Suggested methods to build SC included organising recreational activity-based groups (43) to broaden (50, 52) and preserve current social networks (41), introducing initiatives to increase social cohesion and trust (50), and volunteering to increase the number of social ties between residents (58). Research also notes that it is important to take a ‘no one left behind approach’ when organising recreational and social community events, as failure to do so could induce feelings of isolation for some members of the community (48). Furthermore, gender differences should also be considered as research indicates that males and females may react differently to community level SC (as evidence suggests males are instead more impacted by individual level SC; in comparison to women who have larger and more diverse social networks (48)). Therefore, interventions which aim to raise community level social participation, with the aim of expanding social connections and gaining support, may be beneficial (41, 46).
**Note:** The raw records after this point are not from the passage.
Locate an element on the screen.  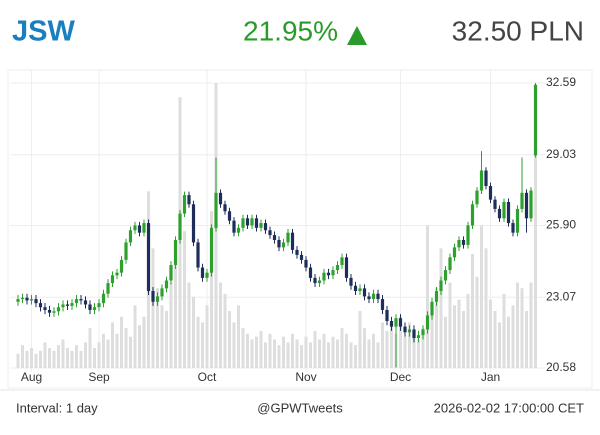
x-tick-label: Nov is located at coordinates (306, 377).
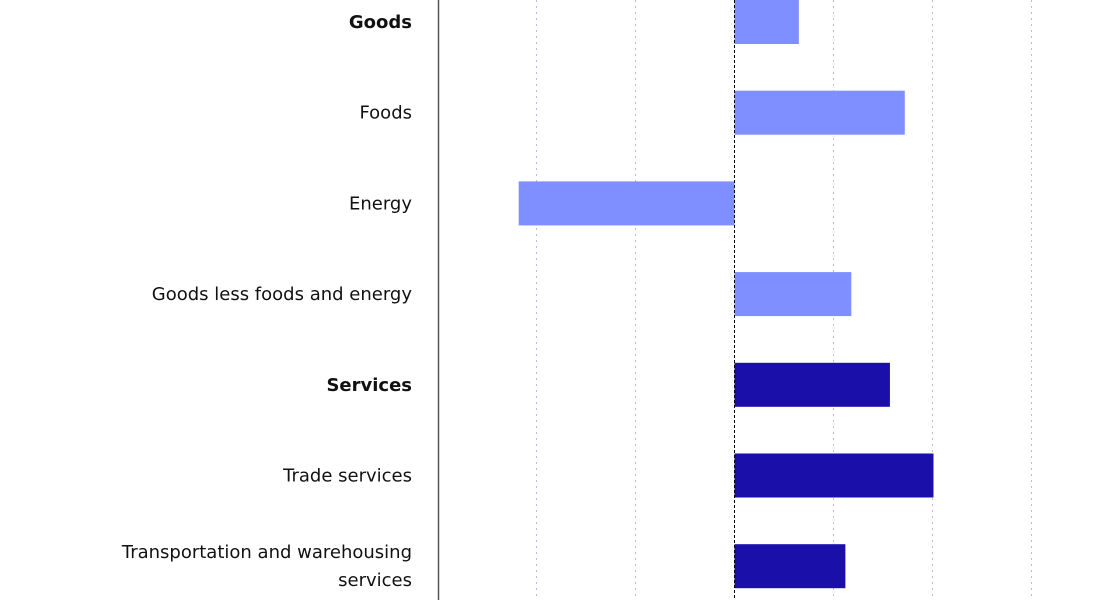  Describe the element at coordinates (380, 204) in the screenshot. I see `category-label: Energy` at that location.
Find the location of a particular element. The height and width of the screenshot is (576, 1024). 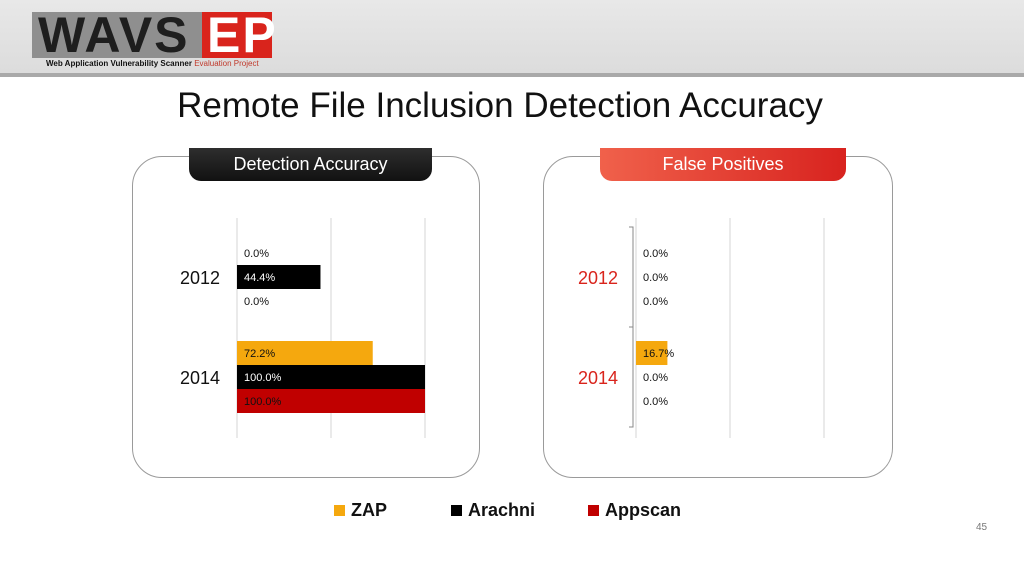

chart-legend: ZAP Arachni Appscan is located at coordinates (512, 512).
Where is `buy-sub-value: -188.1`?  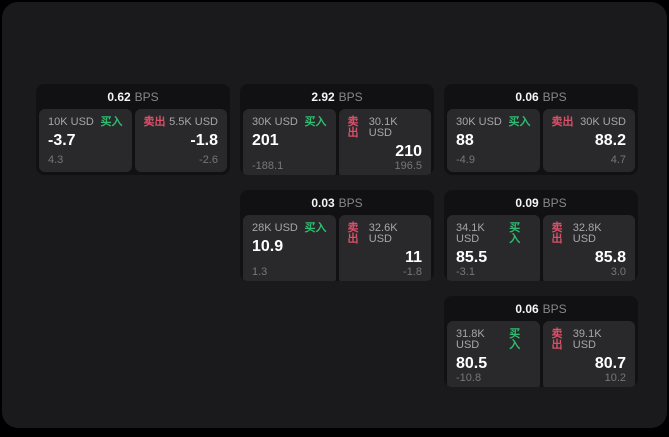 buy-sub-value: -188.1 is located at coordinates (268, 166).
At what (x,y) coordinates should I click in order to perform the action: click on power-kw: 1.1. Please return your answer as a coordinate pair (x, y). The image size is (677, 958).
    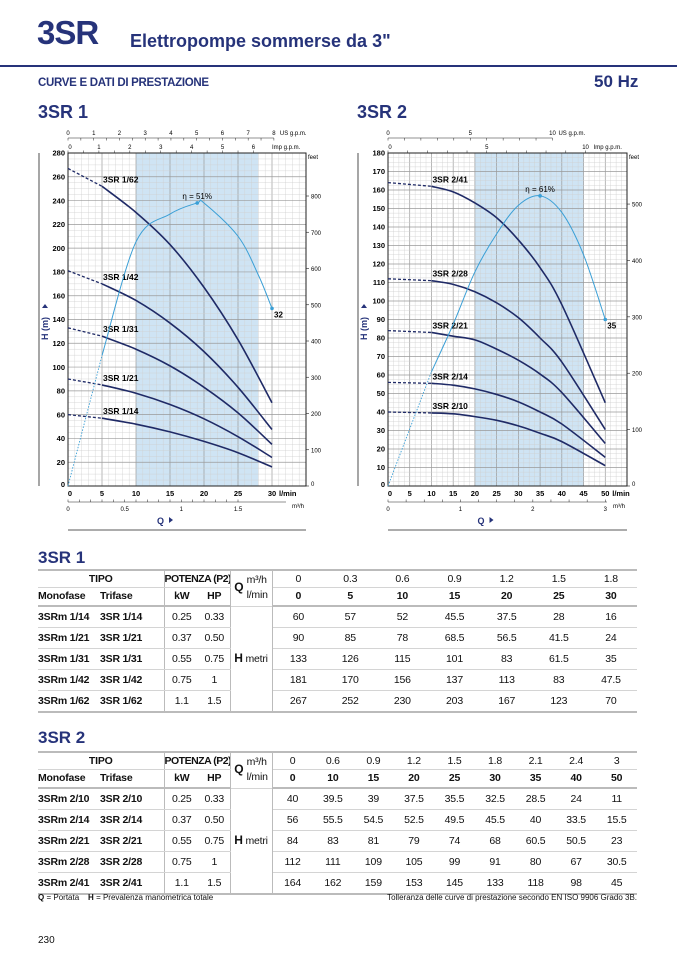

In order to prepare for disasters, it may be beneficial to introduce community-targeted methods or interventions to increase levels of SC and CR as these may aid in ameliorating the consequences of a public health emergency or disaster (56). To indicate which communities have low levels of SC, one study suggests implementing a 3-item scale of social cohesion to map areas and target interventions (41).
It is important to consider that communities with a high level of SC may have a lower level of risk perception, due to the established connections and supportive network they have with those around them (60). However, for the purpose of preparedness, this is not ideal as perception of risk is a key factor when seeking to encourage behavioural adherence. This could be overcome by introducing communication strategies which emphasise the necessity of social support, but also highlights the need for additional measures to reduce residual risk (58). Furthermore, support in the form of financial assistance to foster current community initiatives may prove beneficial to rural areas, for example through the use of an asset-based community development framework (51).
At a policy level, the included papers suggest a range of ways that CR and SC could be bolstered and used. These include: providing financial support for community initiatives and collective coping strategies, (e.g. using asset-based community development (51)); ensuring policies for long-term recovery focus on community sustainable development (e.g. community festival and community centre activities) (43); and development of a network amongst cooperative corporations formed for reconstruction and to organise self-help recovery sessions among residents of adjacent areas (57).